Zhu Long strode across the southern skies, his body wreathed in living flame. Wherever he passed, the air shimmered, and the mountains glowed. Fire was his law, warmth his promise, order his dominion.
Yet beyond the valleys, the waters rose. Gong Gong emerged, dark and vast, bending rivers and seas to his will. His aim was not conquest alone, but the overturning of heaven itself.

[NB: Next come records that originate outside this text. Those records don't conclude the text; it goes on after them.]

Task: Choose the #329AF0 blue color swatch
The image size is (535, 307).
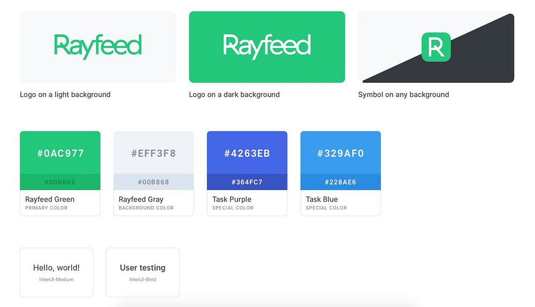Action: [341, 153]
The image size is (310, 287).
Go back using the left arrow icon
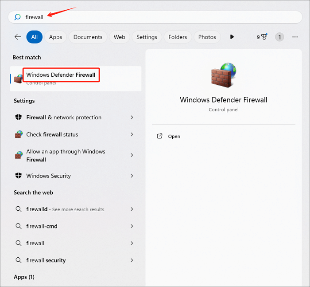point(18,37)
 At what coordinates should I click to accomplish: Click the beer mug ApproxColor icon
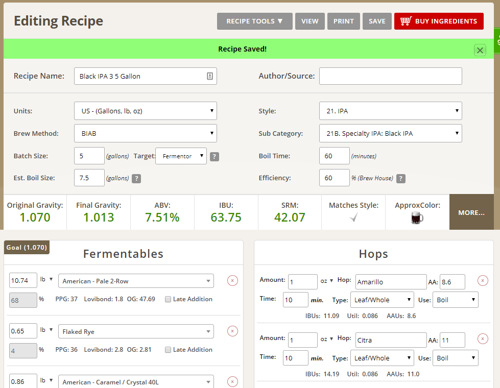(x=417, y=218)
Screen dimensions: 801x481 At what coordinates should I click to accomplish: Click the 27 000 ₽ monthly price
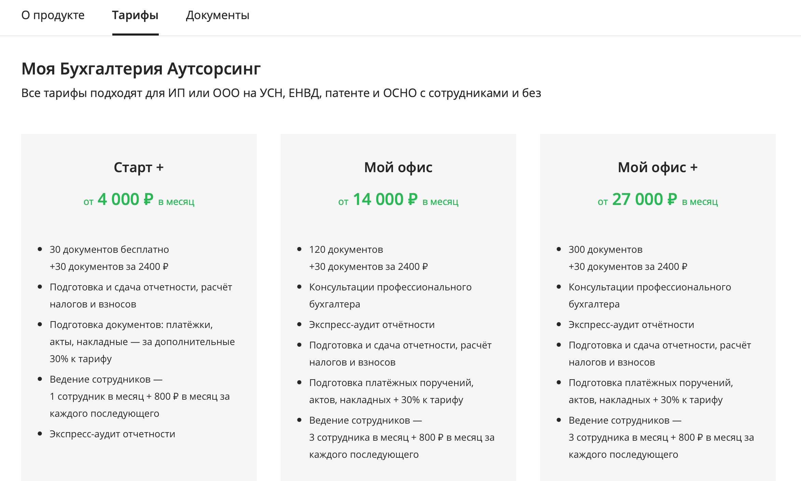pyautogui.click(x=644, y=200)
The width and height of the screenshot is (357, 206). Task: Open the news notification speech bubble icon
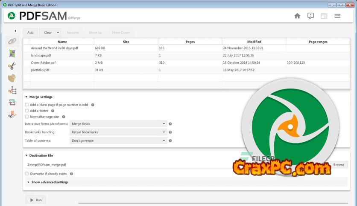click(x=310, y=16)
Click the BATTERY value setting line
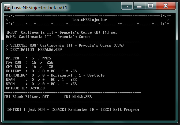The image size is (180, 125). pos(41,71)
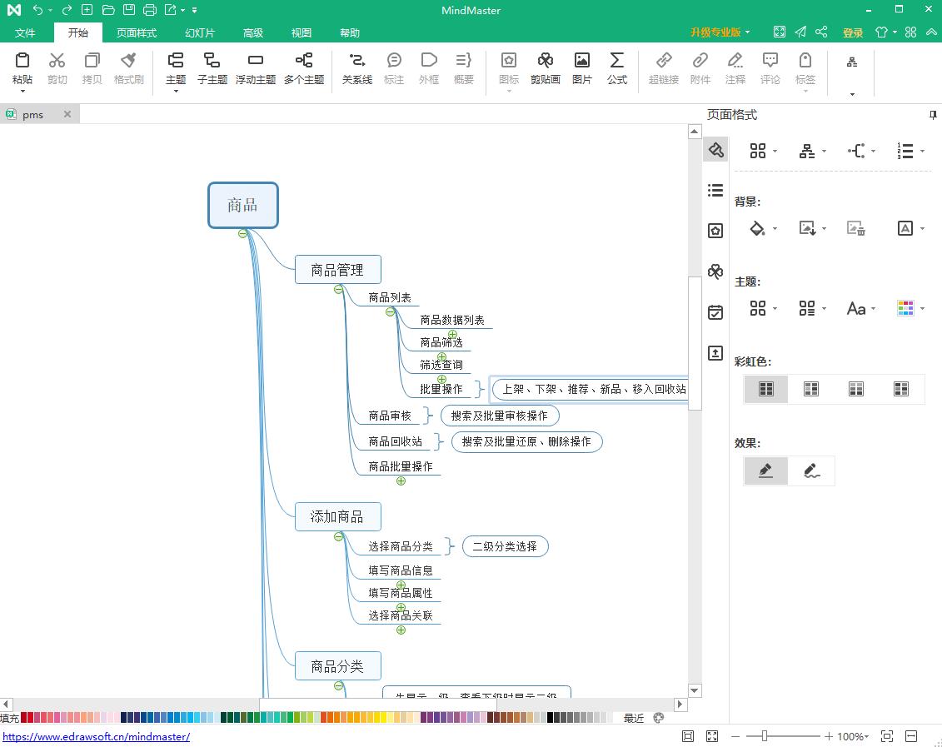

When fire met water, the mountains quivered. Flames licked clouds, tides clawed at peaks. The world shivered beneath their fury. Villages cowered, forests bent, and even the stars seemed to retreat in awe.
In the final surge, Gong Gong struck the mountains with all his force, tilting the earth, cracking heaven's pillars. Zhu Rong blazed in defiance, yet even his fire faltered. Neither prevailed. The scars of their struggle remained etched upon the land.
Still, the tale endured. Travelers spoke of flames that could not be quenched and tides that could not be restrained. And in that, a lesson whispered through wind and wave: to act, to resist, to endure—even when victory is impossible—is its own triumph.
The flames still warm the southern skies. The rivers still surge. And the story of fire and tide lives on, a reminder that some forces are eternal, some struggles endless, and some lessons outlast even the gods themselves.